Berkeley Lab Report Says Solar Homes with Leased Systems Sell for the Same as Non-Solar Homes

March 14, 2017

There are over 500,000 homes in America with solar power systems that are owned by a third party, the largest portion of which are leased to homeowners.  To-date it has been unclear how the real estate market values these systems. 

A new study finds that when such homes are sold, they don't attract a premium over homes without solar power, but nor do they sell for less. 

Because of the additional steps required in transferring a third-party owned solar system to a new buyer, the press had hypothesized a decrease in values (see, for example, LA TimesNPR, and Washington Post).  Alternatively, a number of studies have found homeowner-owned solar systems add value (see, for example, Appraisal JournalLBNL Report). Therefore, understanding how the real estate market reacts to third-party owned systems is important.

A new report titled "Leasing into the Sun: A Mixed Method Analysis of Transactions of Homes with Third Party Owned Solar," led by two researchers from the U.S. Department of Energy's Lawrence Berkeley National Laboratory (Berkeley Lab) in collaboration with two home appraisal experts, helps fill that gap.

The researchers employed two methodologies, a hedonic pricing model using data from almost 20,000 home sales spanning much of California, and a paired-sales technique investigating 18 transactions in San Diego. 

Both approaches had similar results: an absence of evidence that buyers are willing to pay more or less for homes with third-party owned solar systems.  The statistical modeling results found sale price premiums for homes with solar systems owned by the homeowner but not for third-party owned (TPO) photovoltaic (PV) homes. Similarly, the paired sales analysis conducted by two appraisers found essentially no difference in selling price when comparing TPO PV homes to otherwise similar non-PV homes sold around the same time and from the same neighborhood. 

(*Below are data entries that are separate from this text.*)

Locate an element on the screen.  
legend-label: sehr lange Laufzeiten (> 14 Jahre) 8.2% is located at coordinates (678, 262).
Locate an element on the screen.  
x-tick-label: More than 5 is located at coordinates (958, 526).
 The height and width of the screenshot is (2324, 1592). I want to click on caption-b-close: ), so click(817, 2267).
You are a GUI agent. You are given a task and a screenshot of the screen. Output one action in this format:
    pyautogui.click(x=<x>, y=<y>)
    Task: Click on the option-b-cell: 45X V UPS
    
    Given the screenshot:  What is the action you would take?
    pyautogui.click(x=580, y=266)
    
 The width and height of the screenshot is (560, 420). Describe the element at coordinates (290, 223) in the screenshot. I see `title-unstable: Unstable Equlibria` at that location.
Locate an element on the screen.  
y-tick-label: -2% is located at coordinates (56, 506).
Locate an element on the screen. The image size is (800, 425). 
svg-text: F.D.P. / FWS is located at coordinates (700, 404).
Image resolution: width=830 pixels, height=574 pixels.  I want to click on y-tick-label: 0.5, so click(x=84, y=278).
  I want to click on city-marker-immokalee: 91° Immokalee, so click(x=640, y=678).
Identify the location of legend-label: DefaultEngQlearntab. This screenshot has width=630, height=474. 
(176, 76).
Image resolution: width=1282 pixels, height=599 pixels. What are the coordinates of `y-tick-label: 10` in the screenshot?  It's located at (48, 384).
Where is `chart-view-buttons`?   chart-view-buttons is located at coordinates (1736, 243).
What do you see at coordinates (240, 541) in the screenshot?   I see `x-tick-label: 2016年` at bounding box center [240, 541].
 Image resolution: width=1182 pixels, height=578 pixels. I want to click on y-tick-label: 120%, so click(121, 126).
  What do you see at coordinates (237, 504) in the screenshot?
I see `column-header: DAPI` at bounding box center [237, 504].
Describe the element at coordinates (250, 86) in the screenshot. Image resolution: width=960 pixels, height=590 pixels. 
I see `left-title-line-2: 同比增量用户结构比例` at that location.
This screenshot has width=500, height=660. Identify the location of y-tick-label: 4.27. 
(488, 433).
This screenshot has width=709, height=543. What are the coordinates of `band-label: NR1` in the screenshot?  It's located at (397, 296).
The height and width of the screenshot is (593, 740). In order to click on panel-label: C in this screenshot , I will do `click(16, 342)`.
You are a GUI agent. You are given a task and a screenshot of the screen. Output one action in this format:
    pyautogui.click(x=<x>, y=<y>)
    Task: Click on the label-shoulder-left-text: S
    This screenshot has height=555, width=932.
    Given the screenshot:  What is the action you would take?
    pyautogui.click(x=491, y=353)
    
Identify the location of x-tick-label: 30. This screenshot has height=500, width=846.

These results might indicate the obligations under the contract, both in terms of payments and other contract terms, offset whatever savings they enjoy, but not so much as to detract from the home's value.  Similar qualitative results were found in a previously-released survey of buyers, sellers and real estate agents involved in TPO solar transactions in San Diego.

These results will benefit appraisers, real estate agents, and lenders in the secondary mortgage market who increasingly encounter PV homes and need to distinguish between those owned by the homeowner and those owned by a third party, and want to know how the market values them.  

Researchers collected 230 TPO PV contracts from public records and found 113 that were transferred in a home sale. This is the largest number of such contracts analyzed to date.  The study also analyzed the full set of 230 leases, which provides real estate practitioners a better understanding of what terms and details to expect when encountering them in the marketplace.

The full 2017 report is available for download on our website. Also available on the website is a PowerPoint describing the review of the almost 500 leases.

The new study builds on previous qualitative research involving a survey of buyers, sellers and real estate agents involved in the transactions of TPO solar homes in San Diego.